There’s also the question of causality. Does technology use sharpen cognition, or are more cognitively healthy people simply more likely to embrace technology? The researchers accounted for factors like health, education, and socioeconomic status, and still found a strong link between tech use and cognitive health. But, as Doraiswamy put it, “We still don’t know if it’s chicken or egg.”

This generational divide in technology’s cognitive impact is underscored by a parallel, but far more sobering, set of findings about younger users. On the same day as The New York Times’s article, WebProNews reported on a University of Toronto study, published in Nature, that tracked personality traits across more than 1.2 million people from multiple countries. The headline finding: since the rise of smartphones around 2007, young people—especially those under 30—have experienced a rapid decline in conscientiousness, a trait encompassing diligence, organization, and self-discipline.

This drop, described as the fastest personality shift in recorded history, has outpaced even the societal changes brought by the printing press or industrial revolution. The researchers argue that the constant digital interruptions of smartphone life—endless notifications, social media scrolls, and multitasking—are rewiring brains and eroding the ability to focus and plan. Neuroimaging studies, including a 2024 review in Progress in Neurobiology, found that heavy smartphone users (over four hours daily) show reduced gray matter in the prefrontal cortex, a region key to executive function. Some participants exhibited atrophy similar to early-stage cognitive decline.

“Excessive screen time stifles neuroplasticity, the brain’s ability to form new connections,” warned neuroscientist Dr. Wendy Suzuki in The Indian Express (July 2025). She and other experts advocate for “digital detox” strategies: setting app limits, practicing mindfulness, and creating device-free zones. The Nature study noted that even moderate smartphone use in youth correlated with a 15-20% drop in conscientiousness scores, which could have broad societal impacts, from lower productivity to increased mental health challenges.

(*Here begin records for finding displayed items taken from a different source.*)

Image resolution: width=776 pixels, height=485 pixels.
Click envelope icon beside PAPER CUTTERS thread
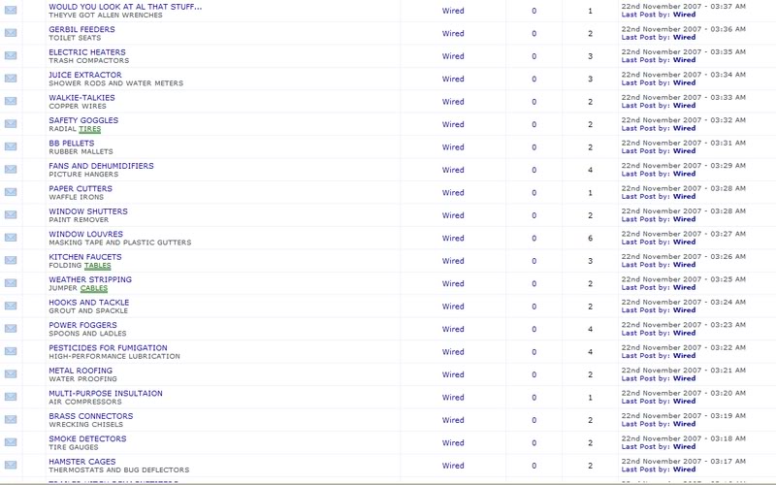(x=11, y=192)
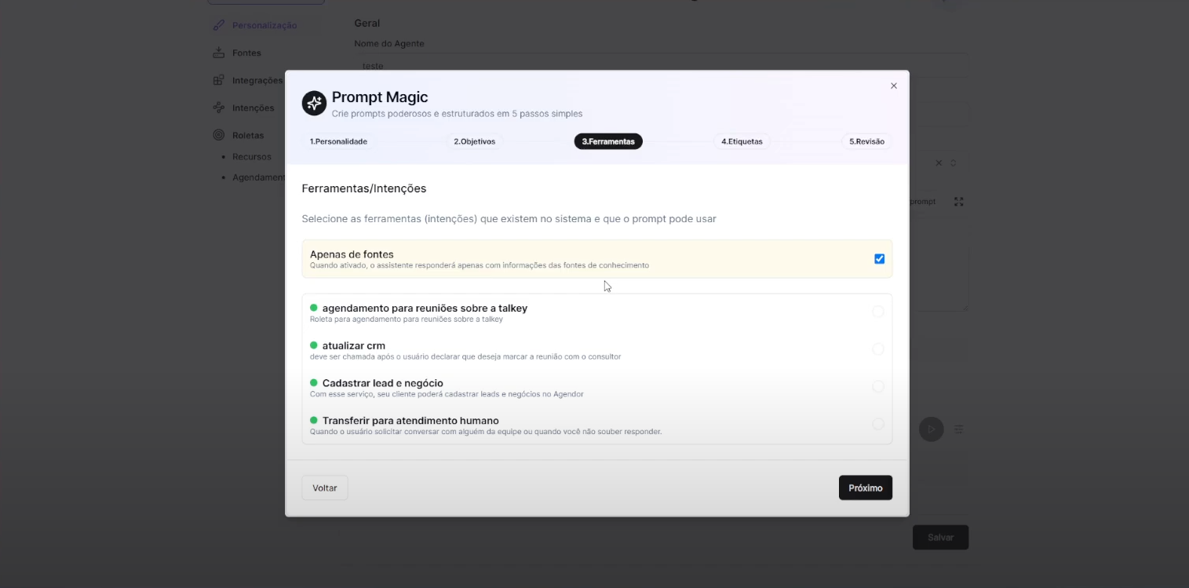The height and width of the screenshot is (588, 1189).
Task: Click the Personalização brush icon in sidebar
Action: pyautogui.click(x=219, y=25)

Yet, the picture isn’t entirely bleak for older adults. A recent study in the Journal of Medical Internet Research found that non-addictive smartphone use in seniors might actually protect cognition, aligning with the findings from Scullin and Benge. In fact, a PsyPost report in May 2025 suggested tech engagement could reduce dementia risk by 26% for seniors.

As the evidence mounts, policymakers are taking note. The European Parliament is debating guidelines to reduce addictive smartphone features, while the U.S. Federal Communications Commission is reviewing studies linking prolonged use to changes in brain activity. Some experts, like those quoted in viral threads on X, are calling for mandatory screen-time warnings, likening smartphones to “the new smoking.”

For now, the consensus seems to be that technology is a double-edged sword. Used mindfully, it can help seniors keep their minds sharp and their lives connected. Used excessively or without boundaries, especially among young people, it may erode the very cognitive skills we rely on. As Woods and her students demonstrate, embracing technology with curiosity—and a little caution—may be the key to thriving in the digital age.

The digital revolution continues to reshape the way we live, learn, and age. For older adults, it may just be the unexpected ally they never saw coming.